The Sox were competitive throughout, Hawk was involved if sometimes morose and DJ was more informed than ever. As I wrote last week, they've developed into a very fine duo over the years, and as much as I welcome Steve Stone's return to TV, I'll be sorry in a way to see Hawk and DJ split up. Grade: A-

Steve Stone and Ed Farmer, WSCR 670-AM: As I've written already, Stone made Farmer focus, got him to concentrate on the pitching and really made him a serviceable play-by-play man. Witness their barely veiled disgust over Javier Vazquez's performance Tuesday night. Because of his Evergreen Park monotone and lack of verbal elegance - the very qualities that make him such a South Side staple - Farmer will never be great at describing the game. But this year he was good enough, and there were times - I'm thinking of one afternoon when Ozzie Guillen was spoiling for a fight with the home-plate ump and Farmer was calling it like a heavyweight bout - when he actually built up the drama in a tangible way. As for Stone, he remains head of the class, even teamed with this lab partner. Grade: B+

With the Sox making changes, I'm going to be sorry to see this class go. They got the best out of their abilities - and out of their teams. They helped make this the best baseball summer ever.

In the air

Remotely interesting: The first round of the baseball playoffs next week will be carried on TBS and will not air on any local broadcast outlets. Same goes for the American League championship series, carried this year on TBS. Fox WFLD Channel 32 will air the National League championship series and, of course, the World Series.

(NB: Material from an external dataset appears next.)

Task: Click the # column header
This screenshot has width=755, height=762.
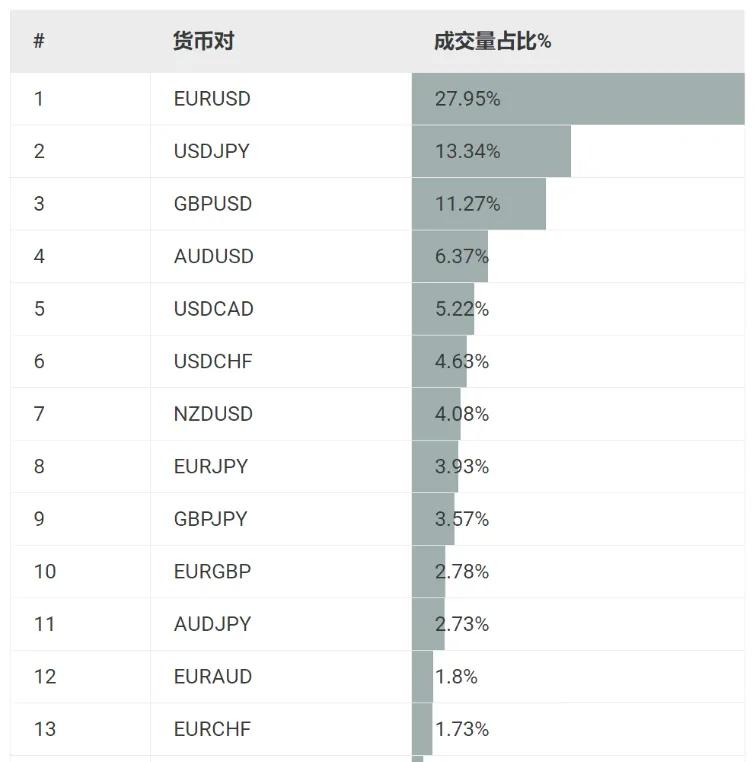Action: point(39,41)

WGN Channel 9 celebrates the end of the baseball season with the overview "Cubs and Sox: All Access" at 1 p.m. Saturday, followed by "All-Time Chicago Team" at 2. ... Comcast SportsNet Chicago plans a "Windy City Playoff Preview" - and let's make that a double, shall we? - with hosts Pat Boyle and Mark Schanowski and analysts Bill Melton and Dan Plesac at 7 p.m. Monday. Charlie Schumacher is joining CSNC as senior news director, leaving Channel 9 where he was assistant news director. He replaces Joe Riley, who recently left for the Golf Channel.

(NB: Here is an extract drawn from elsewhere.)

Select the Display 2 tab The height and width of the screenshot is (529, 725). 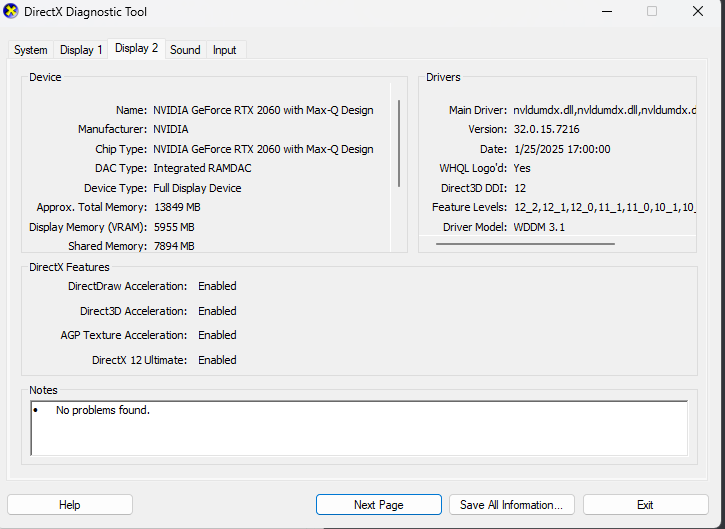(x=136, y=48)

End of the dial: Don't forget to vote daily for the Ford C. Frick Award finalists at Pat Hughes of WGN 720-AM and Steve Stone of WSCR 670-AM are my picks to click, but the Score's Ed Farmer, Sox TV play-by-play man Ken Harrelson and, of course, Ron Santo are also on the ballot.

This week's Sports Illustrated has a cover story on the Cubs by the great Gary Smith, but it might just be the worst thing he's ever written, trafficking in every bubbleheaded, hedonistic cliché about Cubs fans.